Speaking with former West Indies cricket captain and outgoing Director of Cricket West Indies, Connected to India asked him about his take on the upcoming India-West Indies series as well as his perspective on the upcoming cricket World Cup.
Team India is all set to play a series of two test matches, three ODIs and five T20I matches against West Indies. The month-long India vs West Indies Series 2023 will kickstart from July 12 with a test match and end on August 13 with a T20I match.
Despite the current adverse circumstances the West Indies team is facing, Adams said that he is looking forward to seeing young West Indian prospects like Jayden Seales (fast bowler) and Alick Athanaze (middle order batter) in action during the upcoming series.
Unfortunately for West Indian cricket, the team failed to qualify for the main world cup for the first time in the tournament’s history.
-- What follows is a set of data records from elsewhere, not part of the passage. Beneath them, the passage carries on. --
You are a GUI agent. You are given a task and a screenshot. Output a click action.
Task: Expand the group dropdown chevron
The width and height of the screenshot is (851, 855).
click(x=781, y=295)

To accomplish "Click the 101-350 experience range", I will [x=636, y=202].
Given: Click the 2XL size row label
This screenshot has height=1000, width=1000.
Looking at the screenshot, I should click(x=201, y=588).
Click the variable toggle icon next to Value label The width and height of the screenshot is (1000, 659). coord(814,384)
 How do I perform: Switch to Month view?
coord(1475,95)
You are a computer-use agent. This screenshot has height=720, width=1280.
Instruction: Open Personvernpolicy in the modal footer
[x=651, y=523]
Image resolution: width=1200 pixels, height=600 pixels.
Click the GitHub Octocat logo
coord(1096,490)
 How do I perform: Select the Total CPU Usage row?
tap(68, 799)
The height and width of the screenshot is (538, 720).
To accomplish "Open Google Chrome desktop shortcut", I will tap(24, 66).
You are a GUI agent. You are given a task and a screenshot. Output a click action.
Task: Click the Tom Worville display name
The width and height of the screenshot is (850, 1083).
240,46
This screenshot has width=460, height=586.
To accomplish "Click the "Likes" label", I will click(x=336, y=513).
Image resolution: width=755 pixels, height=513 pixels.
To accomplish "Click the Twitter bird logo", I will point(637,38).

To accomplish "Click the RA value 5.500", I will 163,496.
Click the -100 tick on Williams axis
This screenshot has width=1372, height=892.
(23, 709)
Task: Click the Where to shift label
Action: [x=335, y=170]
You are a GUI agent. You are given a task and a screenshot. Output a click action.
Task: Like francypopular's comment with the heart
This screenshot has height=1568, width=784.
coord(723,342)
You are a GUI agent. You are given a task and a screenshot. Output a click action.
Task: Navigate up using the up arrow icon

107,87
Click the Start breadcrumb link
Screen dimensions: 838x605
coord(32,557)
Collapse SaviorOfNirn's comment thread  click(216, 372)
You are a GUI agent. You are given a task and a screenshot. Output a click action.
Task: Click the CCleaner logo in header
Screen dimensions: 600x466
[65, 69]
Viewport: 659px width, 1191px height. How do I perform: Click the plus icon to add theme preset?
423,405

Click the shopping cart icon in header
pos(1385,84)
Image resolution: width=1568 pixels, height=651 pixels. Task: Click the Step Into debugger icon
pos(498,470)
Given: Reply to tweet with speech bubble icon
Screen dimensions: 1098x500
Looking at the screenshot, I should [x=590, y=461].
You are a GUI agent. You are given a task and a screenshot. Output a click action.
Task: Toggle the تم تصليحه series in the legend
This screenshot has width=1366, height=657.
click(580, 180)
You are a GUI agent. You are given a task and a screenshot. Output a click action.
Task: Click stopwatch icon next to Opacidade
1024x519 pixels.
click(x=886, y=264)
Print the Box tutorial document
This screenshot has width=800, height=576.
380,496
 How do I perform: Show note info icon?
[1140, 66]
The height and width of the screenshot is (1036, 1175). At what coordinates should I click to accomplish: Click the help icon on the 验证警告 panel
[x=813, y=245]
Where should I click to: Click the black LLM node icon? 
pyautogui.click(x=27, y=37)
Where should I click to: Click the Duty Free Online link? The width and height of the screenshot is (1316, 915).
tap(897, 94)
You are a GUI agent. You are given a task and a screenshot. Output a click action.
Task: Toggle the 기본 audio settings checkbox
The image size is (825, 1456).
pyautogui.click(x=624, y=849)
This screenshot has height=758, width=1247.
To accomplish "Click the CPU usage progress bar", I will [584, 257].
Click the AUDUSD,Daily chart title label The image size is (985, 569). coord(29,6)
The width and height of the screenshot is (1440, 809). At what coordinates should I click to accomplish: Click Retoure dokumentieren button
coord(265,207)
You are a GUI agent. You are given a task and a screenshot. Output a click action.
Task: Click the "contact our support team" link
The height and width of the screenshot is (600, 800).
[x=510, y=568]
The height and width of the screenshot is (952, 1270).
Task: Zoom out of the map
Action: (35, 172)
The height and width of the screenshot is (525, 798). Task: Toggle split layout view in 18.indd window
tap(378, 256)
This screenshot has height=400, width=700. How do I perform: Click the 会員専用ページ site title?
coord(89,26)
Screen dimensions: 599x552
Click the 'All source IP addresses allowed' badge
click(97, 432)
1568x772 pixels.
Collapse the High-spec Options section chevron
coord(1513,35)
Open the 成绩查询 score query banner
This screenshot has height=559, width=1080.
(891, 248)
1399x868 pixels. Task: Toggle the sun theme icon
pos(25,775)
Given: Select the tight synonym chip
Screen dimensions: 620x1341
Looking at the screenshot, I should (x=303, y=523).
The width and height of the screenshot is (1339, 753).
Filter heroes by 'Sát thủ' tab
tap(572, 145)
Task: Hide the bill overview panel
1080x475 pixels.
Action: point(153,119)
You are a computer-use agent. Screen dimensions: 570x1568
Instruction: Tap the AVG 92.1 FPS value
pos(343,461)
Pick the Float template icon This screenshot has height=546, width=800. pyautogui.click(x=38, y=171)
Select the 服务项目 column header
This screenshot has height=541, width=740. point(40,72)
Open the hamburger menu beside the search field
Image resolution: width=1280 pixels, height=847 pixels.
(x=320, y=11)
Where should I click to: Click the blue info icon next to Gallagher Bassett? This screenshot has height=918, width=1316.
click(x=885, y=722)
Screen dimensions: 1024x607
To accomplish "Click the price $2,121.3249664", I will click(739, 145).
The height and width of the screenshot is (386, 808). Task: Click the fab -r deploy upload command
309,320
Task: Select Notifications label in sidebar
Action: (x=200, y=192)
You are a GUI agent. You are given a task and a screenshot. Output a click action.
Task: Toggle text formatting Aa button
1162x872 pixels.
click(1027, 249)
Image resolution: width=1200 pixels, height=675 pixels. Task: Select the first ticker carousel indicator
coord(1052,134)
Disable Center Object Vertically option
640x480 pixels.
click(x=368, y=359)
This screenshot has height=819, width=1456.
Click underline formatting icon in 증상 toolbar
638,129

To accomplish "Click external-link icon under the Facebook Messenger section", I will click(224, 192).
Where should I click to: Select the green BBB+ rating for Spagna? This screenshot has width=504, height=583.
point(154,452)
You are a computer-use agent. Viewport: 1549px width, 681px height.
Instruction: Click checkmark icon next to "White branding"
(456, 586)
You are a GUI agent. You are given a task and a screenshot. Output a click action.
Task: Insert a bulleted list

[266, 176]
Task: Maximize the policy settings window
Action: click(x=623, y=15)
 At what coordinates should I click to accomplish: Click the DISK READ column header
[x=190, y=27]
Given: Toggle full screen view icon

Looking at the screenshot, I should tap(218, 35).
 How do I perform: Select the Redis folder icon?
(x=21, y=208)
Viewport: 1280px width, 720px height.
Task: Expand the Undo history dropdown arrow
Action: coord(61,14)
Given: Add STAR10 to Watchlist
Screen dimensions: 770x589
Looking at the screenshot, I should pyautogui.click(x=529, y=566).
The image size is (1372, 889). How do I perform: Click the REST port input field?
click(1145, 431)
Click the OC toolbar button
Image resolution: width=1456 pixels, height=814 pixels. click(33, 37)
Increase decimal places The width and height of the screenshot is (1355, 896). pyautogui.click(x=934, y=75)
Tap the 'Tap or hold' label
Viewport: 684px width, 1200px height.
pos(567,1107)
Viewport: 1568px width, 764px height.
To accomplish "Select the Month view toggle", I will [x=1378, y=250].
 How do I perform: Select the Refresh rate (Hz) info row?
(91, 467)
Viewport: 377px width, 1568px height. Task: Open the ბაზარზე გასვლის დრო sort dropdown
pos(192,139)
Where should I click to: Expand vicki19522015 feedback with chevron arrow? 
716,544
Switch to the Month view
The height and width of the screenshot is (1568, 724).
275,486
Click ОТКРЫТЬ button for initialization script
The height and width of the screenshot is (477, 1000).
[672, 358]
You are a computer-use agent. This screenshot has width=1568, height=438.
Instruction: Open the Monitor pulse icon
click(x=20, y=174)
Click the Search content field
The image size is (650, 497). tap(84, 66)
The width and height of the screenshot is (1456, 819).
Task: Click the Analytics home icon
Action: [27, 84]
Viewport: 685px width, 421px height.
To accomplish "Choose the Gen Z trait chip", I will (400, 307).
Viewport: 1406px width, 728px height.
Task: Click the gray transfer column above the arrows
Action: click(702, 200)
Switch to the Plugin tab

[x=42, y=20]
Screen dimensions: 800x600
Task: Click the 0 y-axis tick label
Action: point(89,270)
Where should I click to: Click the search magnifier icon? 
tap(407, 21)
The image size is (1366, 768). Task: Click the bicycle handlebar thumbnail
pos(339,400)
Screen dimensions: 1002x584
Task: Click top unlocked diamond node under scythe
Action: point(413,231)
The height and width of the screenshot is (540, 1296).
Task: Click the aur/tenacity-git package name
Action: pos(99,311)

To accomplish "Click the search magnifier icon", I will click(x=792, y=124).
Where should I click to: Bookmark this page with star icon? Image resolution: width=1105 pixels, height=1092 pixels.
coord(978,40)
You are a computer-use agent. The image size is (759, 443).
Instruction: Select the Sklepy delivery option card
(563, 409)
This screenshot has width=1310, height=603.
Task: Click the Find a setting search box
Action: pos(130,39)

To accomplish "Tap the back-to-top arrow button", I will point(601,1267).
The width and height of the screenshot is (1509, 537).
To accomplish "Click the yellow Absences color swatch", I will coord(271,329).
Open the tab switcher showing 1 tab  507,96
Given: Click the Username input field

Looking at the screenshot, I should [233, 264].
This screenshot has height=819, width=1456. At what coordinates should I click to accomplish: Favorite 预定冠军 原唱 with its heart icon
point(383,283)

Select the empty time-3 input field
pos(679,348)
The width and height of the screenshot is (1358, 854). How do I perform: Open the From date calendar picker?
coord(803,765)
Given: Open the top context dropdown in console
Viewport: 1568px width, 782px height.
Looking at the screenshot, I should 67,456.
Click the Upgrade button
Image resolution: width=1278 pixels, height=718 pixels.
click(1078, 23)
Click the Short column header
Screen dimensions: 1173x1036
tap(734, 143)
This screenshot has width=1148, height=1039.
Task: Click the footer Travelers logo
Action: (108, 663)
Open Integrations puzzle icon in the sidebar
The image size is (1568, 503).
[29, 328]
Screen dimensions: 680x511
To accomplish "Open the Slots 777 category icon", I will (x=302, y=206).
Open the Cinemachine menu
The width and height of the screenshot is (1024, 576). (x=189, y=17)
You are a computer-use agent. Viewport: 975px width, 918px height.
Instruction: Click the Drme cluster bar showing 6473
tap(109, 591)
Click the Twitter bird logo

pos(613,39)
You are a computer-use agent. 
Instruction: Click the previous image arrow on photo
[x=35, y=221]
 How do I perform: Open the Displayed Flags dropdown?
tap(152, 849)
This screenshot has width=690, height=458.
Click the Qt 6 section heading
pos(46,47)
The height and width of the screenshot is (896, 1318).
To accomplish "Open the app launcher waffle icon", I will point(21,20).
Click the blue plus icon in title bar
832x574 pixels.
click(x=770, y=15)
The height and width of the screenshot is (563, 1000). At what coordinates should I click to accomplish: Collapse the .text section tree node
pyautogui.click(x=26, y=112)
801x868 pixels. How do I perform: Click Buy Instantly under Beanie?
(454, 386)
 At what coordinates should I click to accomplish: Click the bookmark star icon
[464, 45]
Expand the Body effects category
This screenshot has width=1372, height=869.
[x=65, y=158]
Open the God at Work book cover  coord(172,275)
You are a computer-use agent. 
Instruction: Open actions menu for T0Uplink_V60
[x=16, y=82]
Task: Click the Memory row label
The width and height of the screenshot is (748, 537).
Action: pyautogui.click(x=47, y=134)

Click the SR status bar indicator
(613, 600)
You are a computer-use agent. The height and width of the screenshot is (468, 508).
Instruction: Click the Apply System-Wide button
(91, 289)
India is hosting the World Cup again this year, and while cricket fans are looking forward to an exciting event, the West Indies’ team’s absence will be sorely felt. When asked about which teams he felt were favourites to win, however, Adams was not shy in stating his opinion.
“It should be a very good tournament as there is not much between the hosts (India), Australia, England and Pakistan,” he said.
It has been 29 years since Jimmy Adams made his international cricket debut in 1994.
“Batters have developed more scoring options because of T20 cricket. Fielding is more dynamic as well,”Adams told Connected to India, summarising his perspective and experiences of the changes to limited overs cricket in the nearly three decades since his debut.
Born in Jamaica to a pair of doctors, James Clive Adams has been involved with cricket for most of his life. During his career, he had nailed down the number five spot in the West Indies’ batting order during the 1990s and early 2000s.
The left-handed batter’s unblinking concentration shone out through a string of big hundreds and not-outs and his pragmatic, open stance and emphasis on onside play highlighted his dedication to get the job done whenever he came out to bat. His usefulness to the team and versatility were also evident through his left arm orthodox bowling and occasional wicketkeeping skills.
Adams went on to captain the side during the 2000/01 season during a tumultuous period in West Indies cricket. He retired from playing all forms of cricket in 2004 after a twenty-year career and moved on to coaching as well as the business of cricket administration. He was head coach at Kent County Cricket Club for five seasons between 2012 and 2016. In January 2017, he took up the post of Director of Cricket West Indies, a position he just recently left last month.
During his tenure, he made major contributions to CWI’s High-Performance system, notably in areas like coach education and development, sport science and medicine, and the recent opening of the Academy at the Antiguan Coolidge Cricket Ground (CCG).
Adams is no stranger to adversity, though. An unfortunate incident during a 1995 tour of England almost cut his career short. Batting in fading light, Adams ducked into a bouncer from Somerset's Andre van Troost, shattering his cheekbone. It is a testament to his grit and determination that we often saw him batting while wearing an open-face helmet even after such a nasty injury.
Cut to 2023, and the current crop of young West Indies players need to find some of that same determination if they are to lead a renaissance of Caribbean cricket.